§ Dataset items
----

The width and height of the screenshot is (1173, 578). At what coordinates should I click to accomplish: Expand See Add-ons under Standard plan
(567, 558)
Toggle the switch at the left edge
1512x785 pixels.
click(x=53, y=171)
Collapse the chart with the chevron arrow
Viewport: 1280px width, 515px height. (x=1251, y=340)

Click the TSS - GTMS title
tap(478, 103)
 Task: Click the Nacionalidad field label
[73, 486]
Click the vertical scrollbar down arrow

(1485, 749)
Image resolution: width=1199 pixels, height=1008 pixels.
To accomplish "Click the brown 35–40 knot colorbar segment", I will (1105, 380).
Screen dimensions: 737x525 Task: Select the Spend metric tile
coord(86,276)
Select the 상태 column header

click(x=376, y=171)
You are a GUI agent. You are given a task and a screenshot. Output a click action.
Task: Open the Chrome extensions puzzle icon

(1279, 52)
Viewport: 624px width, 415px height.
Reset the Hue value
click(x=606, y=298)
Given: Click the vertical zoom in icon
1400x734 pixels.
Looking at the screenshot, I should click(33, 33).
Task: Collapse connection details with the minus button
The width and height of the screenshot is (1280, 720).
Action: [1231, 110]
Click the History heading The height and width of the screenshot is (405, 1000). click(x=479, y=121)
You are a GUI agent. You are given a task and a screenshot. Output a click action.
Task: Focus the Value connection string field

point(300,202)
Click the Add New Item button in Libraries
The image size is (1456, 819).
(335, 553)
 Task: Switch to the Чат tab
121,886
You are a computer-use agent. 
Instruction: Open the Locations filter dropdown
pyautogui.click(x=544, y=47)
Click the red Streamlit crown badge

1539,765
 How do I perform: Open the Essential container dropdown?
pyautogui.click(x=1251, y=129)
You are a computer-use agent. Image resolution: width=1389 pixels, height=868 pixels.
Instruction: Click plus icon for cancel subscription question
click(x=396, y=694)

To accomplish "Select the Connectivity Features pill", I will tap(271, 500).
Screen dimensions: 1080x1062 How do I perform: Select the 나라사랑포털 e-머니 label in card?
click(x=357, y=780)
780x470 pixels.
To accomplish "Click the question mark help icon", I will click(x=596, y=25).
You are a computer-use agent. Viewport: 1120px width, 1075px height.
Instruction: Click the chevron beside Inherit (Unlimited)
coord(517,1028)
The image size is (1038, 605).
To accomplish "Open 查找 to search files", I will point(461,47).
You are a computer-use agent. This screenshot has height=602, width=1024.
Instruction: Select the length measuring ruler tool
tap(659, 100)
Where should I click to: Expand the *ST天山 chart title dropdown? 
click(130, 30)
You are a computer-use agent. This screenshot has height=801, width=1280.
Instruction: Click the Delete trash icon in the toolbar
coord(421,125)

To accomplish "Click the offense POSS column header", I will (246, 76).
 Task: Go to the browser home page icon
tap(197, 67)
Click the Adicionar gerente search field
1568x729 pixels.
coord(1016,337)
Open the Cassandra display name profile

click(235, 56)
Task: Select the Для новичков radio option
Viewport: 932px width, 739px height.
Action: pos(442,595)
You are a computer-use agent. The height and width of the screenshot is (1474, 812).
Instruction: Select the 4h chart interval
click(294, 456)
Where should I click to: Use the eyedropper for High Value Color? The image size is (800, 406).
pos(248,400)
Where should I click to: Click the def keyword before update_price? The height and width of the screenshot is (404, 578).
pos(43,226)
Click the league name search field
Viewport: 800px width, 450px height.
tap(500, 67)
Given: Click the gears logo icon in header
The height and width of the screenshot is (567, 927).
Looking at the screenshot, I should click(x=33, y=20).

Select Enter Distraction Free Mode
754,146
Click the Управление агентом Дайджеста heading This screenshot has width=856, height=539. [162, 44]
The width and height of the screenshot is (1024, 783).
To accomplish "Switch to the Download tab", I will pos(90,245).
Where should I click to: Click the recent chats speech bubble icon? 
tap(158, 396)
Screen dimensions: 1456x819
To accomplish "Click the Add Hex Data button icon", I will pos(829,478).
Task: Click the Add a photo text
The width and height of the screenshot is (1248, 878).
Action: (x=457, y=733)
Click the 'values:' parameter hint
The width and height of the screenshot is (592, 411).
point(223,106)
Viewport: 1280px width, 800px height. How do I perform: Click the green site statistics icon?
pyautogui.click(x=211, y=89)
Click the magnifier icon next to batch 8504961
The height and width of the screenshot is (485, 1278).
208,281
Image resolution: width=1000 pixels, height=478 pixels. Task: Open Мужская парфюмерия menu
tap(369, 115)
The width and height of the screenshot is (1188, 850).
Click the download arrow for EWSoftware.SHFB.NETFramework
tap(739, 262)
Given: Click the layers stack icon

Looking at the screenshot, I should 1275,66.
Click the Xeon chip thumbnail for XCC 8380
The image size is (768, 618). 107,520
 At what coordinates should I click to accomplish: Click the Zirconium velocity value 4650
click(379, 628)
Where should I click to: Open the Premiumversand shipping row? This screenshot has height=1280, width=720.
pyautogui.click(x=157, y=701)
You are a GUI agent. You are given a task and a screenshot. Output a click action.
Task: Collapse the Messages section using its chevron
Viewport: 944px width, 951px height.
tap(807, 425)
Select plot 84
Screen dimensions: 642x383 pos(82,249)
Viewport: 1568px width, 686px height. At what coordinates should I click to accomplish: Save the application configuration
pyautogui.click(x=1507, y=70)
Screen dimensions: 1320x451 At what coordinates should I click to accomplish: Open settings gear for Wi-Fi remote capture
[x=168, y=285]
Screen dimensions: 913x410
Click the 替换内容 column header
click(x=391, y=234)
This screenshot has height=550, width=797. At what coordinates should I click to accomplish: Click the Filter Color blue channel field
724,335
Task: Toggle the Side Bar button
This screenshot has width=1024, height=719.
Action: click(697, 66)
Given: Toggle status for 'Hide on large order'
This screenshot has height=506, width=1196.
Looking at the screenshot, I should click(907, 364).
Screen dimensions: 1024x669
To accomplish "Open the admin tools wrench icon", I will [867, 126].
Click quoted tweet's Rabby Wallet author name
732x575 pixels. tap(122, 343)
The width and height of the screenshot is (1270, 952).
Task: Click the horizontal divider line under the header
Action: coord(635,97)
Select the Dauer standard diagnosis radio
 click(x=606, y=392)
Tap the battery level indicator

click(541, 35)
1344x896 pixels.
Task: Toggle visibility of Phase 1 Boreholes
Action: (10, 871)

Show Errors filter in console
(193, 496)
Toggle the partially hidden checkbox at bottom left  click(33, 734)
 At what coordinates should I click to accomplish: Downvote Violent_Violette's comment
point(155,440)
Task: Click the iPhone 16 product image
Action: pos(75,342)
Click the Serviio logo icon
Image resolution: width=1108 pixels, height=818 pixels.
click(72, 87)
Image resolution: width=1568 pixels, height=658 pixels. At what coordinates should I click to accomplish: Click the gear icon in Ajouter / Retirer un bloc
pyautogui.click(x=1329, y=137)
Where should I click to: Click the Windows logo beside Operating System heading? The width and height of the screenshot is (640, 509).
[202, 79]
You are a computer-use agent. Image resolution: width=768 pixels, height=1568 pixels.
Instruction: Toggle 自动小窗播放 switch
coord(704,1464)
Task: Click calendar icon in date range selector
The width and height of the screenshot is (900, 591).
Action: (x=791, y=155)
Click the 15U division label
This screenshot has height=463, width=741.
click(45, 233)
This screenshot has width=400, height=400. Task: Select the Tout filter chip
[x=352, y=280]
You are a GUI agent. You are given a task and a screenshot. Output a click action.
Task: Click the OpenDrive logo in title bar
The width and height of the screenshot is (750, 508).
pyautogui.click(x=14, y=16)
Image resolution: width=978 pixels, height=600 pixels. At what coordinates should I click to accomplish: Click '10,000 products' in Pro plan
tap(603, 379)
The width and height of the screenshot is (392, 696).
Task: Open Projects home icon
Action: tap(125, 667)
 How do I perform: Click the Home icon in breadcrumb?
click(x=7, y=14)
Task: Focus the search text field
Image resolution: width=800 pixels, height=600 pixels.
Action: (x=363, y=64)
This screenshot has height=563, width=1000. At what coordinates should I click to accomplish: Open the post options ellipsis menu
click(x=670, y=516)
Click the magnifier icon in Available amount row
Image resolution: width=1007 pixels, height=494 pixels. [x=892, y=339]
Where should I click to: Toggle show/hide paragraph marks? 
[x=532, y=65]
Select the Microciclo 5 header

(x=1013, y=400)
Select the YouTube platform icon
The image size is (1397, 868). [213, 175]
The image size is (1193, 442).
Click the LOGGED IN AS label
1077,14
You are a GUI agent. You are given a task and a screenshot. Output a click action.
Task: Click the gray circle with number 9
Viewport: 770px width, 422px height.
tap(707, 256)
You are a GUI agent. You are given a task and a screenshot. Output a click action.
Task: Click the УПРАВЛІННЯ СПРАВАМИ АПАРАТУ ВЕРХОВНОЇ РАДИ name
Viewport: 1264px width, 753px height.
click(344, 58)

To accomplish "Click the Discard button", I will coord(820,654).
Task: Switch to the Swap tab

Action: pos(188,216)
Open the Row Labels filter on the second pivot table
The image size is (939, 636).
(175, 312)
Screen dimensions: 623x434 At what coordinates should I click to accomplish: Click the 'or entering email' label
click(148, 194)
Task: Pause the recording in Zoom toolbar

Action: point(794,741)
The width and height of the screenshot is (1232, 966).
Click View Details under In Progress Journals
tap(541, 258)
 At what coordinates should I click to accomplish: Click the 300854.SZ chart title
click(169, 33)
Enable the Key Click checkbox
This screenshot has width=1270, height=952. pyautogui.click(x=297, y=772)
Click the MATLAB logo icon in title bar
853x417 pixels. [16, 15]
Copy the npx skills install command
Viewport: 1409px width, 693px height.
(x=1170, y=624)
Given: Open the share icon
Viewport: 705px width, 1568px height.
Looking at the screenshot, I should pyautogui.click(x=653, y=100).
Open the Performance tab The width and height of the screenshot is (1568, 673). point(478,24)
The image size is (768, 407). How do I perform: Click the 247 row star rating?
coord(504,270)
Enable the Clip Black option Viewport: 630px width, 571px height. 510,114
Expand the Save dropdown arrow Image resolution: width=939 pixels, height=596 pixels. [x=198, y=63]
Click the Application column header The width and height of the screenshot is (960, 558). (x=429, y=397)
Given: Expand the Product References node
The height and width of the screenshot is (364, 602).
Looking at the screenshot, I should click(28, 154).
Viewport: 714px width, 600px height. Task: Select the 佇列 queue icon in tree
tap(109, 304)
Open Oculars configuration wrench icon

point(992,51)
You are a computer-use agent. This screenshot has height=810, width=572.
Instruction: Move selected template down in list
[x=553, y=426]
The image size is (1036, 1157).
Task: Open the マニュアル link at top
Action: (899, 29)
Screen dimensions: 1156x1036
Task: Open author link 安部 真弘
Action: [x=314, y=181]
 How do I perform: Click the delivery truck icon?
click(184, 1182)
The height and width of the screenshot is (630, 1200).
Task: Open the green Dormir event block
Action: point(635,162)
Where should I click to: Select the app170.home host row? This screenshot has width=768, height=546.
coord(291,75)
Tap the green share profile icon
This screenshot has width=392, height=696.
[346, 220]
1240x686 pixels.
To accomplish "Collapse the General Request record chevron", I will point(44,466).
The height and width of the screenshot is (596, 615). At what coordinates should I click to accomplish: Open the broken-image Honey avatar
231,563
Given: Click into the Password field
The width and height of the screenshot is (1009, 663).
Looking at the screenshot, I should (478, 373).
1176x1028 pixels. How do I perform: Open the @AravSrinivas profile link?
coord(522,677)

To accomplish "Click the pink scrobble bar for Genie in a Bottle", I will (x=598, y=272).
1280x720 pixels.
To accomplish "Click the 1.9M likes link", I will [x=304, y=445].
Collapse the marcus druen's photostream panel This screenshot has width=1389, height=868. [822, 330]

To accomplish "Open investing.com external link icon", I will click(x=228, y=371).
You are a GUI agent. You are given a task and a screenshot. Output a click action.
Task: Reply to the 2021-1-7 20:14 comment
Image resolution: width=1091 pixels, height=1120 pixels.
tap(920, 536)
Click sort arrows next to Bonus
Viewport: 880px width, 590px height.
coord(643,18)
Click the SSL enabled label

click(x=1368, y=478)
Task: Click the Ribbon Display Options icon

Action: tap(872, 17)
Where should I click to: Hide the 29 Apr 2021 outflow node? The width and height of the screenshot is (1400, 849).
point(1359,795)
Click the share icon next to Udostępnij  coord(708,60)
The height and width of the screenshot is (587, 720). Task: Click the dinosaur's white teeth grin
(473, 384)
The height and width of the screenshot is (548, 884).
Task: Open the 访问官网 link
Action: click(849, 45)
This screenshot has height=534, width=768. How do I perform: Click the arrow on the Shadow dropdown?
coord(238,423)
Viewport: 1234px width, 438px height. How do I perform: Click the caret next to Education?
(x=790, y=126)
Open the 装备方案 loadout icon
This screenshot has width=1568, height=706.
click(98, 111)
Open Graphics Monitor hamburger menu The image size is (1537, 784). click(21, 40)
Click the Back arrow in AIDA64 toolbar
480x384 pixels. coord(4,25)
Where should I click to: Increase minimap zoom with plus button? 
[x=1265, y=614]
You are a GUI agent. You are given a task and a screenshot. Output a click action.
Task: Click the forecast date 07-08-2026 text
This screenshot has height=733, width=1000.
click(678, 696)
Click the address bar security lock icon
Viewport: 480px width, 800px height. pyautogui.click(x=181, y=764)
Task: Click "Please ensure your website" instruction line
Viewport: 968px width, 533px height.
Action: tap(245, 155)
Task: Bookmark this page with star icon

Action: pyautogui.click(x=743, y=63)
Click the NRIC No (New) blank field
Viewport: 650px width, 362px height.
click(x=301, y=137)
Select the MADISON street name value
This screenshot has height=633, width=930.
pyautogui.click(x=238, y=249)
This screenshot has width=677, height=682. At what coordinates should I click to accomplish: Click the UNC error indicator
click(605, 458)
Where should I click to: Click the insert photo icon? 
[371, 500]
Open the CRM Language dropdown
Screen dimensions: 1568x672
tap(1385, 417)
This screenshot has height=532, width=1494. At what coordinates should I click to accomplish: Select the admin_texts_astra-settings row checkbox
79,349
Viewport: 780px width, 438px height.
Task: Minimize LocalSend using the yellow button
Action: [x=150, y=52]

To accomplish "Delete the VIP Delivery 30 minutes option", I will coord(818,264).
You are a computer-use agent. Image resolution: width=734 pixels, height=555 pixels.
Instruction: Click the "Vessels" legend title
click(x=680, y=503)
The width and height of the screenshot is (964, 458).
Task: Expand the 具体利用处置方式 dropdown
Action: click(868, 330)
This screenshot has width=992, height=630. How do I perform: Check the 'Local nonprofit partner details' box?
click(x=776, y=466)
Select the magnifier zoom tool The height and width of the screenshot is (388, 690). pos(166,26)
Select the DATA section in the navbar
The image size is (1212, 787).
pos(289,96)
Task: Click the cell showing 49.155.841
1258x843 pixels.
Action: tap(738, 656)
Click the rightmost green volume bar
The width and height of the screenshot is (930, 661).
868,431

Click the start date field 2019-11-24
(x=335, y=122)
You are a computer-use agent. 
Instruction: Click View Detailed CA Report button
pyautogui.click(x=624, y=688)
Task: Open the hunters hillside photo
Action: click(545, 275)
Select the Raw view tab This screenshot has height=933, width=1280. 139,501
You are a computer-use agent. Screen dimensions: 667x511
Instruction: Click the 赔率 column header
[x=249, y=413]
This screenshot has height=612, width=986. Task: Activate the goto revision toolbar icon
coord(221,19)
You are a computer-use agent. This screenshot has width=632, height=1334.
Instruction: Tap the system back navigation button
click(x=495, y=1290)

----

§ ASSIGNMENT
State only the number of lines above that contain the word "section".

§ ANSWER BELOW
2